Centre Cavaillès, République des Savoirs, CNRS and Ecole Normale Supérieure, Paris,

see also:

François RASTIER: AI: neither servant, nor mistress?

Summary. - In the mystifying and undoubtedly mythical discourse that surrounds it, Artificial Intelligence brings together three major themes of our present: the post-truth, as it contributes to generating and propagating fakes, texts, voices and images, to create a fake world; the obscure data that constitute the learning corpora of connectionist AI systems; finally, through a simulation, the transhumanist project of a fusion between brain and machine, "natural" intelligence and artificial "intelligence".
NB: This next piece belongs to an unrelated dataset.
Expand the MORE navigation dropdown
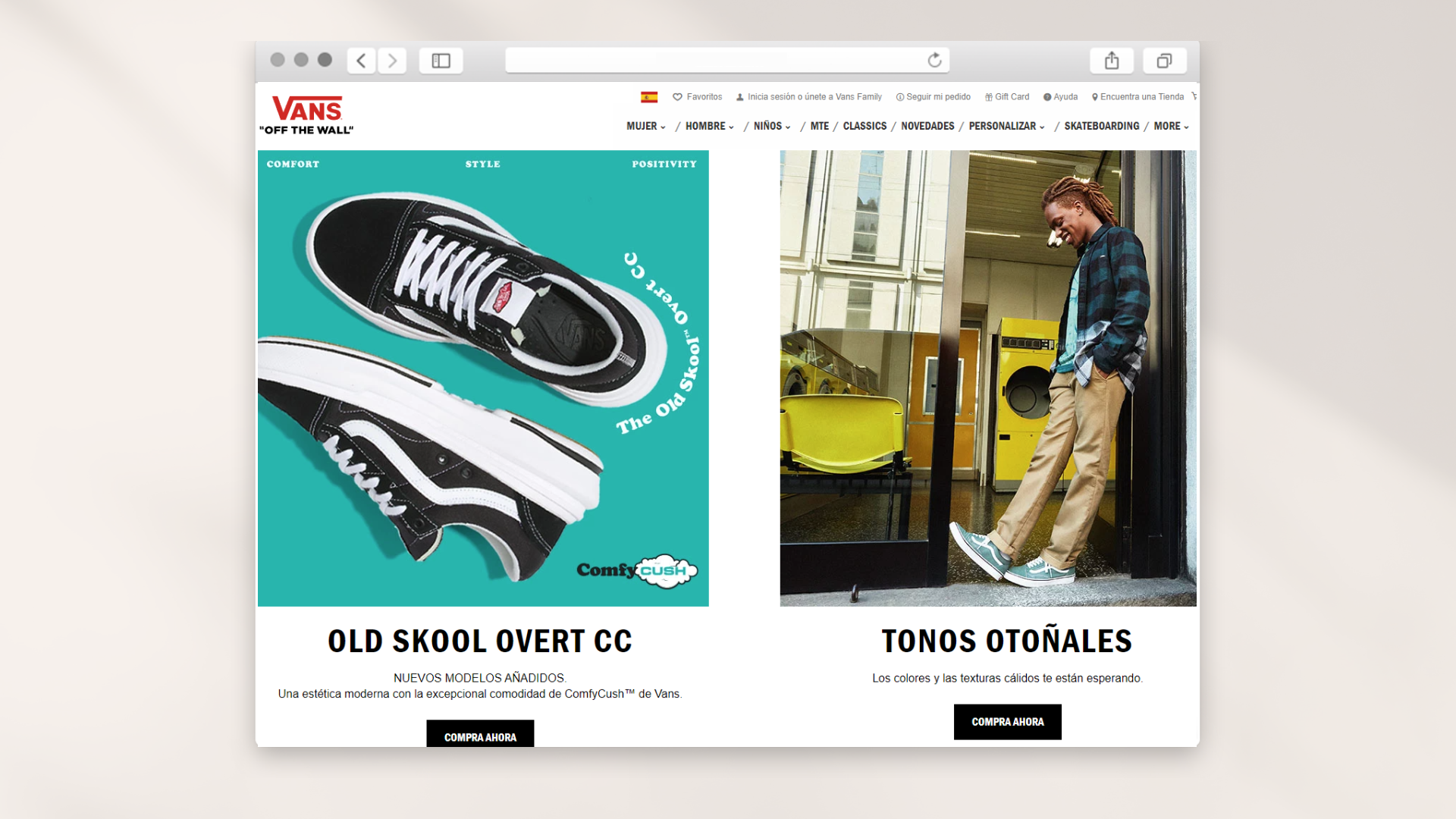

Or data are not or should not be datasets covered by industrial secrecy, but what we give ourselves - this should at least be the case in corpus linguistics and in the cultural sciences as a whole. Indeed, the work of analysis always begins with the qualification of the data as such, if only by the qualification and delimitation of the corpus of study. No self-evident fact presides over the qualification of data: thus, the list of words absent in a text, obtained by comparison with other texts in the same corpus, is data of prime importance, and yet it appears to no one on first reading and corresponds to no character string that can be isolated by a word-cruncher or become a token.

In other words, the datasets of large generative AI systems can in no way replace corpora, or even enable them to be analyzed. On the other hand, corpus-based learning systems are perfectly capable of describing local regularities. However, we still need to tackle the problem of the explicability of results, which obviously conditions their improvement.
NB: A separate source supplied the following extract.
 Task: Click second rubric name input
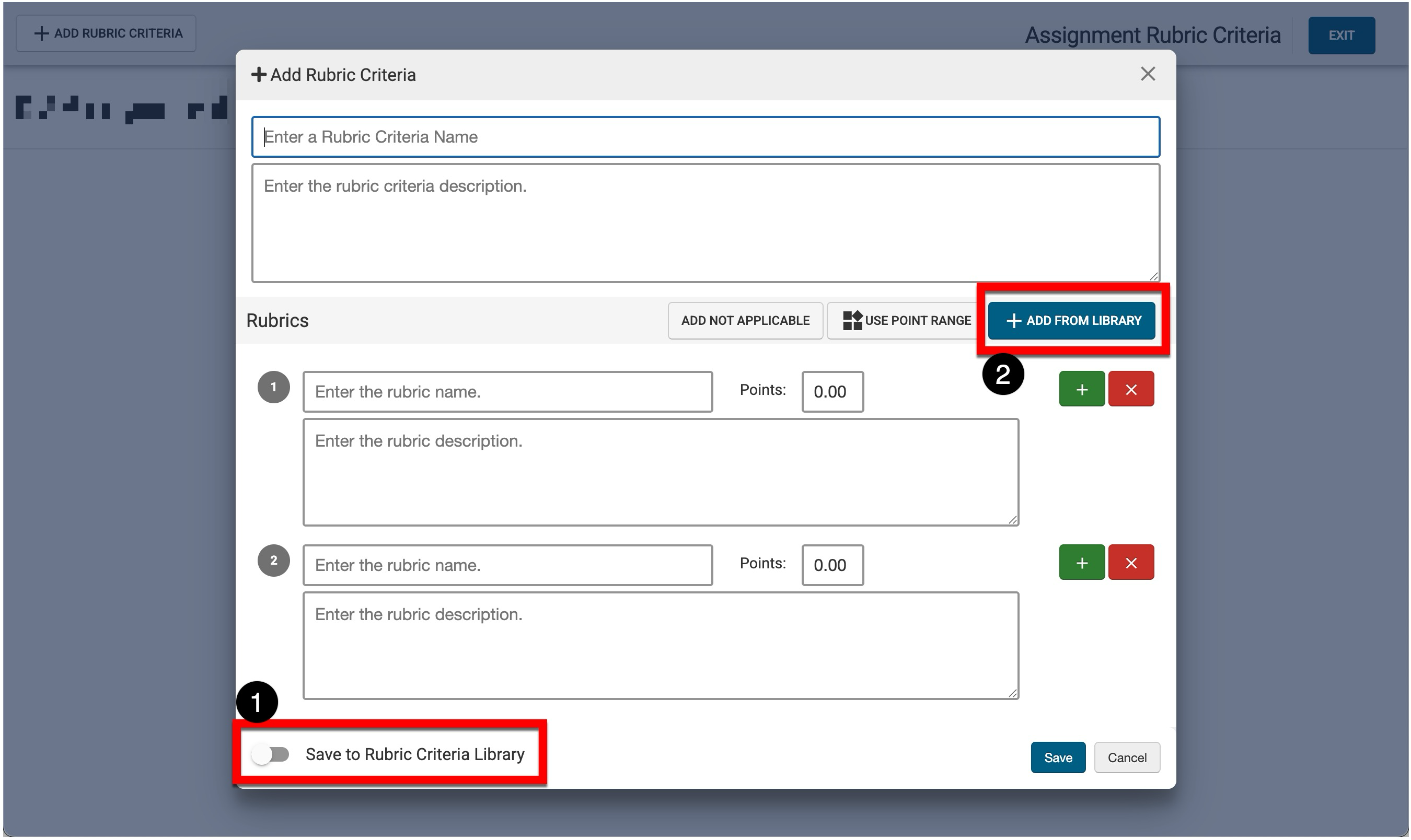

Using linguistics as an example, the talk will address questions such as:

  • Data versus corpora? Artificial texts: what is their hermeneutic regime?
  • Equipped science or artificial knowledge? Does AI serve to objectify this world or substitute another?

Although the brilliant technologies of generative AI are being exploited and biased to their advantage by the big Internet companies and various even more dangerous players, they can be put to good use by the sciences of culture, discerning generation and interpretation on the one hand, generation and creation on the other.

Main references: Special issue of Langages, Semantics and Artificial Intelligence (1987), Semantics and Cognitive Research (PUF, 1991), L'analyse sémantique des données textuelles (dir. Didier, 1995), La Mesure et le Grain. Sémantique de corpus(Champion, 2011), "Data vs Corpora", in Mayaffre and Vanni, eds, L'intelligence artificielle des textes (Champion, 2023), L'AI m'a tué. Testimony of an alternative world(Intervalles, Paris, forthcoming).

Biography. - François Rastier, Honorary Research Director at the CNRS, is associated with the Texte, Informatique, Multilinguisme research team at Inalco (Paris). He is president of the Institut Ferdinand de Saussure and co-director of its La Reconstruction program. He began research at the CNRS in a Semantics and AI position, at the Laboratoire d'Informatique et de mécanique pour les sciences de l'ingénieur (Orsay, 1983-1993), then specialized in corpus semantics.

Round table and general discussion, with the participation of Maryvonne Holzem, linguist (University of Rouen), Hélène Tessier (jurist and psychoanalyst, Saint Paul University, Ottawa), Santiago Guillén (semiotician, ICAR laboratory, University of Lyon 2).